● **Task to complete**
Go over the data and work out how many lines include the word "this". Give that number only.

● **Dataset items**

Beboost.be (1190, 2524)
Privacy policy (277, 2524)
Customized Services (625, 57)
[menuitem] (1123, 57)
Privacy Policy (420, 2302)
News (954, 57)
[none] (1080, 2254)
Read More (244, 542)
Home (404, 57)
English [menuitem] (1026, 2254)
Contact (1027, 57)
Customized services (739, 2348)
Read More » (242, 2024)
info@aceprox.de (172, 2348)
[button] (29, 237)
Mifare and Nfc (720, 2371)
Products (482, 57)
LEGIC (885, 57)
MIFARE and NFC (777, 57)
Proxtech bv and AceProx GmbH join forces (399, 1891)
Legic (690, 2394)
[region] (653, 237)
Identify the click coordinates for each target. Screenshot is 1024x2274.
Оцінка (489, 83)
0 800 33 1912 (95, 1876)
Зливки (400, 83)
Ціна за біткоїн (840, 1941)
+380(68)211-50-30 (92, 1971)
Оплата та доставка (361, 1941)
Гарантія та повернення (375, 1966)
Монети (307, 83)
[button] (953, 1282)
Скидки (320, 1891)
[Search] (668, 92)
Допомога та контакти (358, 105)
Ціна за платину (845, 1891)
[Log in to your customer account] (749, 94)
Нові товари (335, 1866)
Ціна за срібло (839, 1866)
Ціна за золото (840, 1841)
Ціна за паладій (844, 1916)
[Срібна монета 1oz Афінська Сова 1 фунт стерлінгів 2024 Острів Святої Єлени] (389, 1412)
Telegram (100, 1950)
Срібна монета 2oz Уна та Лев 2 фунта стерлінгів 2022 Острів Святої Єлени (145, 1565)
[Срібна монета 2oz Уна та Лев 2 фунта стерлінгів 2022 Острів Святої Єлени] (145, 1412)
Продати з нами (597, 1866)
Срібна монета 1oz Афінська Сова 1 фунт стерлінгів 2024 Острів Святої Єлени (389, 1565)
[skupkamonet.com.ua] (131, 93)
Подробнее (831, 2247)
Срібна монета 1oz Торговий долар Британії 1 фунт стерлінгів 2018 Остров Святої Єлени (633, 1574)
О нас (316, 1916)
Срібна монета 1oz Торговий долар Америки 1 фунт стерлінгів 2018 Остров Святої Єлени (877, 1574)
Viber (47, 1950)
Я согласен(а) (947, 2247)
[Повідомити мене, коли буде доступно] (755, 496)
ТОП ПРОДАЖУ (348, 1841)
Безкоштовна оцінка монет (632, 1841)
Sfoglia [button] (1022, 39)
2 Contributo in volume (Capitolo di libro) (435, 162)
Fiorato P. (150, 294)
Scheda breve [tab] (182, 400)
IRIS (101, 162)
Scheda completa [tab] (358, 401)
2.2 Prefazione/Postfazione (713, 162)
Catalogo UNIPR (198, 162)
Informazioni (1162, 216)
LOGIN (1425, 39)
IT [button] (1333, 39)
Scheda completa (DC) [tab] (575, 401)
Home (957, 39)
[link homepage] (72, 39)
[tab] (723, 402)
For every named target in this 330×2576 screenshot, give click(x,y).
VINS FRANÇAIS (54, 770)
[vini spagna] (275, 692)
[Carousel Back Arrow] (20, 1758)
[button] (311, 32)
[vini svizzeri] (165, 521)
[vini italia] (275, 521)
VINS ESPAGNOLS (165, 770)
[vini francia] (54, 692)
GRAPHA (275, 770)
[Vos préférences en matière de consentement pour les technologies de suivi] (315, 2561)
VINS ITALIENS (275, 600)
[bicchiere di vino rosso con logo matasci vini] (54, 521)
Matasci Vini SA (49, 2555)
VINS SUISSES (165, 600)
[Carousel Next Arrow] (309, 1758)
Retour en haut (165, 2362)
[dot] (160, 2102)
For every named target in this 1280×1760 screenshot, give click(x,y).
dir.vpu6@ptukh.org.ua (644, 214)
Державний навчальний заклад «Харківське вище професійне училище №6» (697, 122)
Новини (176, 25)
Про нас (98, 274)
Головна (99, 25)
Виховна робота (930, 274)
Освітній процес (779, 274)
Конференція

● **Exercise answer**
2